### TASK OBJECTIVE
Copy every line, character for character, from the first one through the line that contains "Looking at the screenshot, I should 600,42.", including that line.

### DATA TO PROCESS

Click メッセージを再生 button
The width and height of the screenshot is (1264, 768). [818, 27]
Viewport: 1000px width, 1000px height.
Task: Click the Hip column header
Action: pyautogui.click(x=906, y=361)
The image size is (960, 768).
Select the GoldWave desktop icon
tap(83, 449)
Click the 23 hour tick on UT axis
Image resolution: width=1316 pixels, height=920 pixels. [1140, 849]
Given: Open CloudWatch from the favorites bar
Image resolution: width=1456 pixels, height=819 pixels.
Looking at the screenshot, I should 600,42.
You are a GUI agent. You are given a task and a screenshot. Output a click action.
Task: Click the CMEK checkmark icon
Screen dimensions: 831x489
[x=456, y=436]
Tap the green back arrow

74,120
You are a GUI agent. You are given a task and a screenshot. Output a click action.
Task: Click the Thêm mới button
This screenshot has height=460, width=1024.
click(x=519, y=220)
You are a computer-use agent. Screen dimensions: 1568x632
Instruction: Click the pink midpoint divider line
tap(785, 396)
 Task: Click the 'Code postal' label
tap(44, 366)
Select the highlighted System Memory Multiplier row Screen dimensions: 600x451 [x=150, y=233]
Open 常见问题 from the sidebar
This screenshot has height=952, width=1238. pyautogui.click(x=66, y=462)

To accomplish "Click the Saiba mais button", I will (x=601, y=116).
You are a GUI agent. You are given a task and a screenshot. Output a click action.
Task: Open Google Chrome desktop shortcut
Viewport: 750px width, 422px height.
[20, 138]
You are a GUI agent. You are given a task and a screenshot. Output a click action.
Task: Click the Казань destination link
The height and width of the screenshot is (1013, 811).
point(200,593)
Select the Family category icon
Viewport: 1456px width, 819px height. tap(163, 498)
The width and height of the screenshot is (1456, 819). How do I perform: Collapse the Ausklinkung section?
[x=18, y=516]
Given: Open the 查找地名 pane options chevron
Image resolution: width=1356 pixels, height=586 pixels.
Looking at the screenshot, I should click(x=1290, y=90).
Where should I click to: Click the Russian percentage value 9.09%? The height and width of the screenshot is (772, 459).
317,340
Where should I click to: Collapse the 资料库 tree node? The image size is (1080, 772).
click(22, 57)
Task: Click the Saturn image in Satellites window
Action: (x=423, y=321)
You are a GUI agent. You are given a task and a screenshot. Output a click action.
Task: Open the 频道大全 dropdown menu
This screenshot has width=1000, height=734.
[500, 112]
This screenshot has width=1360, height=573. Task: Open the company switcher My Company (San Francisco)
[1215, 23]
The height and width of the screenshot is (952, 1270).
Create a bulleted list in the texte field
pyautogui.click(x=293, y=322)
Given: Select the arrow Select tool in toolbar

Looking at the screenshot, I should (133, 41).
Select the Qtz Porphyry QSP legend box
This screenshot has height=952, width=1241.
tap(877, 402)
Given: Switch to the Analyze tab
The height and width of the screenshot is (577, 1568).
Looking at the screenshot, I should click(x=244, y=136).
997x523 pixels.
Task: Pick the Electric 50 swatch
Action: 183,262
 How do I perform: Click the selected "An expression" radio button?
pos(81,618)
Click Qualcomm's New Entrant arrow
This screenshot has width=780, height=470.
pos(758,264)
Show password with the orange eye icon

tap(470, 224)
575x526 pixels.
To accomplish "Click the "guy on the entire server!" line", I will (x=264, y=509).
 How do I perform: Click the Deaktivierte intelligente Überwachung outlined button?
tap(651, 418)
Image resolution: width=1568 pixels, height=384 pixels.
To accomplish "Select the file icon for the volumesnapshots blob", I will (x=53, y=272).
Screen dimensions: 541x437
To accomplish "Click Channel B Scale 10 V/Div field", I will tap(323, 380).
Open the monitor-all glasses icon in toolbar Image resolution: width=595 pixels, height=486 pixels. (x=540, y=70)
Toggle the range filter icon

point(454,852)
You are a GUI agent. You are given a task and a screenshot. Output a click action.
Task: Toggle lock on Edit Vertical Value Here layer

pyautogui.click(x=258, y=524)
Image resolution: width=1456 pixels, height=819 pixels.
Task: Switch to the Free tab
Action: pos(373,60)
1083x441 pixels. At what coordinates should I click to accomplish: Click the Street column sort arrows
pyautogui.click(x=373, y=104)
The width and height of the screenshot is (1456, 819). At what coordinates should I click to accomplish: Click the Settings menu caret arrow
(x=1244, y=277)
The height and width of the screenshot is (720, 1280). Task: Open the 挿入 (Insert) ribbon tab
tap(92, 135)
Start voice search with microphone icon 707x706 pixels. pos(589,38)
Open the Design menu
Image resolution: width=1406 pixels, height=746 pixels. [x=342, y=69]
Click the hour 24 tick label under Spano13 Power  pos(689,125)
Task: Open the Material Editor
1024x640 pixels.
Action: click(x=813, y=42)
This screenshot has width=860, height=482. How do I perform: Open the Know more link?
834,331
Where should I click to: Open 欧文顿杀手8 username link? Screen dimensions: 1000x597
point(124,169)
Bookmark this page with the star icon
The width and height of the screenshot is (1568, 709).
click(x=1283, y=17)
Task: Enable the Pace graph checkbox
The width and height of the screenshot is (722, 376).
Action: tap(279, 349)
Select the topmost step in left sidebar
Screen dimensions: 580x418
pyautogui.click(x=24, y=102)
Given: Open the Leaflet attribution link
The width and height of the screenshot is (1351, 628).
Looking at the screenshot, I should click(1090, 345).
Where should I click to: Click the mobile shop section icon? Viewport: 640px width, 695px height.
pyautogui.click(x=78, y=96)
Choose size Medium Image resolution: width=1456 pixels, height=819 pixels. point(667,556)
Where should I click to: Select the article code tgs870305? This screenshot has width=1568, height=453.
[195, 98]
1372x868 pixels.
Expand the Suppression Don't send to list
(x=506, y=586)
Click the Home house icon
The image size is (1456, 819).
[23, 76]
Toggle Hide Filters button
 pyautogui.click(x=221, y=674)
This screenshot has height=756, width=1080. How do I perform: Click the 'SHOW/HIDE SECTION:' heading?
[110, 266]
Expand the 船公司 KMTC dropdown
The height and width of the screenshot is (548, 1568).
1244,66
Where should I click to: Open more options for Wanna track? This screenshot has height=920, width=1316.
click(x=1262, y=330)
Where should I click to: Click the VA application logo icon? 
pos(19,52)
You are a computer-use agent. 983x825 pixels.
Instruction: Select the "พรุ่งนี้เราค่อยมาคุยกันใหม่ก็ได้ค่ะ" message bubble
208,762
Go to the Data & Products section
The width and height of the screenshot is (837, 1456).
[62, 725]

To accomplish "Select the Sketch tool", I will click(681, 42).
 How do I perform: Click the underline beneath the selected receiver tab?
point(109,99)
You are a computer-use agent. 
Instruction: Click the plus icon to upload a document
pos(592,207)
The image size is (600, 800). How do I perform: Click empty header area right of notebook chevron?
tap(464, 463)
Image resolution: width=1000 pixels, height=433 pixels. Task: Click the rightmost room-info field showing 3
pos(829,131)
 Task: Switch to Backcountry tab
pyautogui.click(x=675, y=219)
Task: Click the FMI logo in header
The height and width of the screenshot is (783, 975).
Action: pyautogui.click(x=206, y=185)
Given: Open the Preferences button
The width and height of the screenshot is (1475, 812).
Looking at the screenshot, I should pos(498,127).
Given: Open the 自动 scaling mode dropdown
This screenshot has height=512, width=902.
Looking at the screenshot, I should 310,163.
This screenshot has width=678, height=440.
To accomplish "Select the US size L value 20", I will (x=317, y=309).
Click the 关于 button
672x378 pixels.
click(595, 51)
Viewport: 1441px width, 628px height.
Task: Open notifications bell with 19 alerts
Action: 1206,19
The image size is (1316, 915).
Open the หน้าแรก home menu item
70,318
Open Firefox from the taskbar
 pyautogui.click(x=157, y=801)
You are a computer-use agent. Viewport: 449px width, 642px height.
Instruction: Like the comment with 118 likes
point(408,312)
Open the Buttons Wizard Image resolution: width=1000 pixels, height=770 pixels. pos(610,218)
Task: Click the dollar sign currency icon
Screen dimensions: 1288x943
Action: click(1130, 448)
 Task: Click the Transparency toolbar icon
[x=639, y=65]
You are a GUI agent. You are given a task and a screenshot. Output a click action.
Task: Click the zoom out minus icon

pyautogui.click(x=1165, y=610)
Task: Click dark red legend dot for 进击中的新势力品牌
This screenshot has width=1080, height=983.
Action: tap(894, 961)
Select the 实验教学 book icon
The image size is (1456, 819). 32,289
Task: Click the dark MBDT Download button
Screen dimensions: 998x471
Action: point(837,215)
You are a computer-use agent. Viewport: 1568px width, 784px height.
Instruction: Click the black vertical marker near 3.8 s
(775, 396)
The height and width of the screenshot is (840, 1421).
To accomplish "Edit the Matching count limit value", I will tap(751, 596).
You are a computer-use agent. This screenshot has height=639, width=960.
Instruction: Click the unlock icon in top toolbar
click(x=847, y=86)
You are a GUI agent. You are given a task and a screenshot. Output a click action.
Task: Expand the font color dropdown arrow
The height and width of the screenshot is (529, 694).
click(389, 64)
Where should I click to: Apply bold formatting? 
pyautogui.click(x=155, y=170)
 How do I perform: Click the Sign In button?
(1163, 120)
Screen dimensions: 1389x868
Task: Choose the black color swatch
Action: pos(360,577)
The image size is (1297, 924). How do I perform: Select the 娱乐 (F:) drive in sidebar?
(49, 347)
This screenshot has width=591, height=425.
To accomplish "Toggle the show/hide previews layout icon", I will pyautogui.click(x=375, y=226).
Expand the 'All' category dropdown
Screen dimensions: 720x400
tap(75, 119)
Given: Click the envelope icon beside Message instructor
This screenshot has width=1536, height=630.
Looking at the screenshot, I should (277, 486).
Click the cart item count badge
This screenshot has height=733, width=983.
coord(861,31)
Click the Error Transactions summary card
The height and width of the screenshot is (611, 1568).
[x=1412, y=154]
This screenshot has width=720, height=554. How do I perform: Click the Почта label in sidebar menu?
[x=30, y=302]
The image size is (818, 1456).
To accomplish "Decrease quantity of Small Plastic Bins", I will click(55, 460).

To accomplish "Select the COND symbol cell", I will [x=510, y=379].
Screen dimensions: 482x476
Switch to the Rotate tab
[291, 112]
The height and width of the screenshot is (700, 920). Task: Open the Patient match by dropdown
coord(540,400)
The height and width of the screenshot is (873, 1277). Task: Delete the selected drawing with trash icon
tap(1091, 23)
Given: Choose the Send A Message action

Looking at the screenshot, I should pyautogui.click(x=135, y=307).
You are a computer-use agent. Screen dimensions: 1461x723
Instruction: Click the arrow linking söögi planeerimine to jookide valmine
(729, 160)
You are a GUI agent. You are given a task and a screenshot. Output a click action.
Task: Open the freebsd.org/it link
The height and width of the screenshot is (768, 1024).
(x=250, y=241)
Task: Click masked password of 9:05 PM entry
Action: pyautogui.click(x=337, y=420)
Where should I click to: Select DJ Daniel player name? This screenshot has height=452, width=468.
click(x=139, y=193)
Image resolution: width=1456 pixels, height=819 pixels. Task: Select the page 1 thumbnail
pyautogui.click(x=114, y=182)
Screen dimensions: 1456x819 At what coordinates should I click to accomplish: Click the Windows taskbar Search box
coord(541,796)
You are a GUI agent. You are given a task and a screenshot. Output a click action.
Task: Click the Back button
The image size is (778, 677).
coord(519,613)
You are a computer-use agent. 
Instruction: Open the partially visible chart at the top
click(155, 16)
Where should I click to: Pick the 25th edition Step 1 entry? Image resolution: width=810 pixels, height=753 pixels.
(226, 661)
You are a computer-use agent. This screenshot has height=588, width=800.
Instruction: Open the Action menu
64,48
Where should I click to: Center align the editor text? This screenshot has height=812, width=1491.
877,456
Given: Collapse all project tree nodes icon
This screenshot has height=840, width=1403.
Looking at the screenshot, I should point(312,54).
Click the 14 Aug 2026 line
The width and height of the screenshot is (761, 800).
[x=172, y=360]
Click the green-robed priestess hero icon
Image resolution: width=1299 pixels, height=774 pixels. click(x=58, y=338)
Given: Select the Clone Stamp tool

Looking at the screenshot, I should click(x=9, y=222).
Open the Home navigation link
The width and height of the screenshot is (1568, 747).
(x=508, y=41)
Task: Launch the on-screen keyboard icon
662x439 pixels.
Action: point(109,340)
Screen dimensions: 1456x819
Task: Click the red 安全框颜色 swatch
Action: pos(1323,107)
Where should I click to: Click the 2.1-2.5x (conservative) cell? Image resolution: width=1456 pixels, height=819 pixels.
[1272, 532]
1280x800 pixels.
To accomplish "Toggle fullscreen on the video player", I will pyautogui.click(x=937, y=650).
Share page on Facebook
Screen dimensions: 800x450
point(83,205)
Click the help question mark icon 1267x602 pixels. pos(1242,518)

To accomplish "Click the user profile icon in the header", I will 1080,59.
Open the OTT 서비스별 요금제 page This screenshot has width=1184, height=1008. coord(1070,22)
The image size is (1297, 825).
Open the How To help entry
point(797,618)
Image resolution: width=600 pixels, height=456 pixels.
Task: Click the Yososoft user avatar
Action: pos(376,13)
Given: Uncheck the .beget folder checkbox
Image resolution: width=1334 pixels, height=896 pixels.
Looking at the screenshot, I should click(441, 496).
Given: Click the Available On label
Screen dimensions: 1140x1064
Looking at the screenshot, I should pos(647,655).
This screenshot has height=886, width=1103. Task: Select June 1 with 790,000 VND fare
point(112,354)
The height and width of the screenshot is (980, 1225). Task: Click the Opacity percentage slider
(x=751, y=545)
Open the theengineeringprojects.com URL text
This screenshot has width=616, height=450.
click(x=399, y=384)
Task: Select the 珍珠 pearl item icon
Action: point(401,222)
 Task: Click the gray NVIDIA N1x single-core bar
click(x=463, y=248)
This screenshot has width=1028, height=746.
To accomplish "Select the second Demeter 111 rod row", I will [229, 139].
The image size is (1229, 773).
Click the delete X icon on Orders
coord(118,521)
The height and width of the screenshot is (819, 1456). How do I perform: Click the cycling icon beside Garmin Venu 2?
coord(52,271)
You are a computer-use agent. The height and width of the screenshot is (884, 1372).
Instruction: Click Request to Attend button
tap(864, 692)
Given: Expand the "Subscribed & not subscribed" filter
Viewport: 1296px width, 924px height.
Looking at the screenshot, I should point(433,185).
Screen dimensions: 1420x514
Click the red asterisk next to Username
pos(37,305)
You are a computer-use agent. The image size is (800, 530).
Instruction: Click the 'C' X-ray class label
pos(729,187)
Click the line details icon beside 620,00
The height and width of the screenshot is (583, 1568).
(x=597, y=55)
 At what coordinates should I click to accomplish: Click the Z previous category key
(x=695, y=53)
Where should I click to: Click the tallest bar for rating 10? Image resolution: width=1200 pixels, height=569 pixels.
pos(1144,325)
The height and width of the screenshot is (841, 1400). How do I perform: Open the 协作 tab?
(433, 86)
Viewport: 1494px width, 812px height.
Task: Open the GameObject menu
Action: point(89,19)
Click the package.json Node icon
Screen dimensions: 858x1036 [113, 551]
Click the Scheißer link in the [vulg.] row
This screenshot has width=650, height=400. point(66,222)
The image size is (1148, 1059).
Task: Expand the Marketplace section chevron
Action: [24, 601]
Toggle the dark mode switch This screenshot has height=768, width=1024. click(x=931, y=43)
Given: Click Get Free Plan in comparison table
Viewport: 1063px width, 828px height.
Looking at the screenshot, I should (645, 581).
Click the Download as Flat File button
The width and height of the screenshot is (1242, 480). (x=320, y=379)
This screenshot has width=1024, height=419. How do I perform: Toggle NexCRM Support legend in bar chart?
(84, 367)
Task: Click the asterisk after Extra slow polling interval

### RESULT
Click メッセージを再生 button
The width and height of the screenshot is (1264, 768). [818, 27]
Viewport: 1000px width, 1000px height.
Task: Click the Hip column header
Action: pyautogui.click(x=906, y=361)
The image size is (960, 768).
Select the GoldWave desktop icon
tap(83, 449)
Click the 23 hour tick on UT axis
Image resolution: width=1316 pixels, height=920 pixels. [1140, 849]
Given: Open CloudWatch from the favorites bar
Image resolution: width=1456 pixels, height=819 pixels.
Looking at the screenshot, I should 600,42.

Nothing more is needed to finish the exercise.